The position indeed of the French constitution-makers was in some respects stronger and more defensible than the position of our English innovators. The members of the National Assembly knew precisely what they were doing. They meant to alter the fundamental institutions of France. A change moreover in the whole scheme of French government was an admitted necessity. France might be uncertain as to the working of the new constitution, but France was absolutely certain that the ancien régime was detestable. Individuals or nations may wisely risk much when they are escaping from a social condition which they detest, they may know that an innovation is in itself of doubtful expediency, yet may consider any alleged reform worth a trial when no change can be a change for the worse. In the France of 1791 confidence in the future meant abhorrence of the past.
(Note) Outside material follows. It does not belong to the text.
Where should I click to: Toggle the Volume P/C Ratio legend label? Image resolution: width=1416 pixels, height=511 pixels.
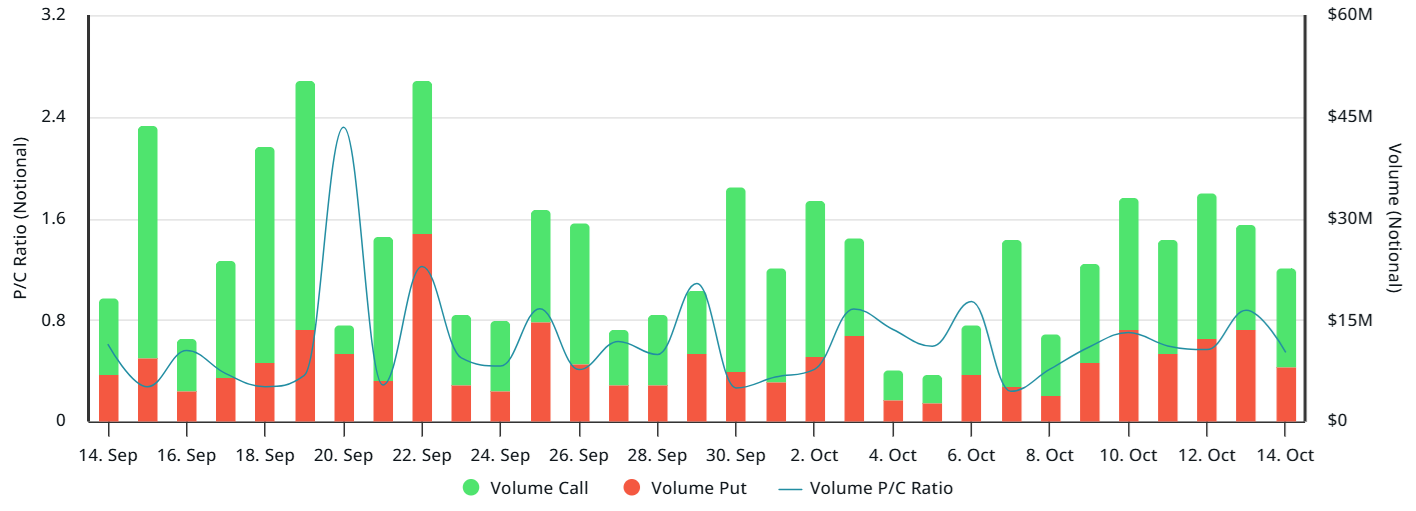click(x=881, y=488)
The authors of our new constitution can hardly be called the designers of their own handiwork; they have been the sport of accident. Their intention, or rather the intention of their leader, was in 1886 merely to grant some sort of Parliamentary independence to Ireland. The resolution to concede Home Rule was sudden; it may have been taken up without due weighing of its consequences. It has assuredly led to unexpected results. The statesmen who meant merely to give Home Rule to Ireland have stumbled into the making of a new constitution for the United Kingdom. What wonder that their workmanship betrays its accidental origin. It has no coherence, no consistency; nothing is called by its right name, and words are throughout substituted for facts; the new Parliament of Ireland is denied its proper title; the supremacy of the Imperial Parliament is nominally saved, and is really destroyed; and the very statesmen who proclaim the supremacy of the Imperial Parliament refuse to assert the subordination of the Irish Parliament. The authors of the constitution are at sea as to its leading principles, and its most essential provision they deem an organic detail, which may at any moment be modified or removed. The whole thing is an incongruous patchwork affair, made up of shreds and tatters torn from the institutions of other lands. It is as inconsistent with the proposed and rejected Constitution of 1886 as with the existing Constitution of England. While however our constitution-makers tender for the acceptance of the nation a scheme of fundamental change, whereof the effect is uncertain, conjectural, and perilous, and the permanence is not guaranteed by its authors, Englishmen are well satisfied with their old constitution; they may desire its partial modification or expansion, they have never even contemplated its overthrow. Politicians, in short, who meant to initiate a moderate reform, are pressing a revolutionary change on a country which neither needs nor desires a revolution; they propose to get rid of grave, though temporary, inconveniences by a permanent alteration of which no man can calculate the results in our whole system of government. Never before was a nation so strangely advised by such bewildered counsellors to take for so little apparent reason so desperate a leap in the dark.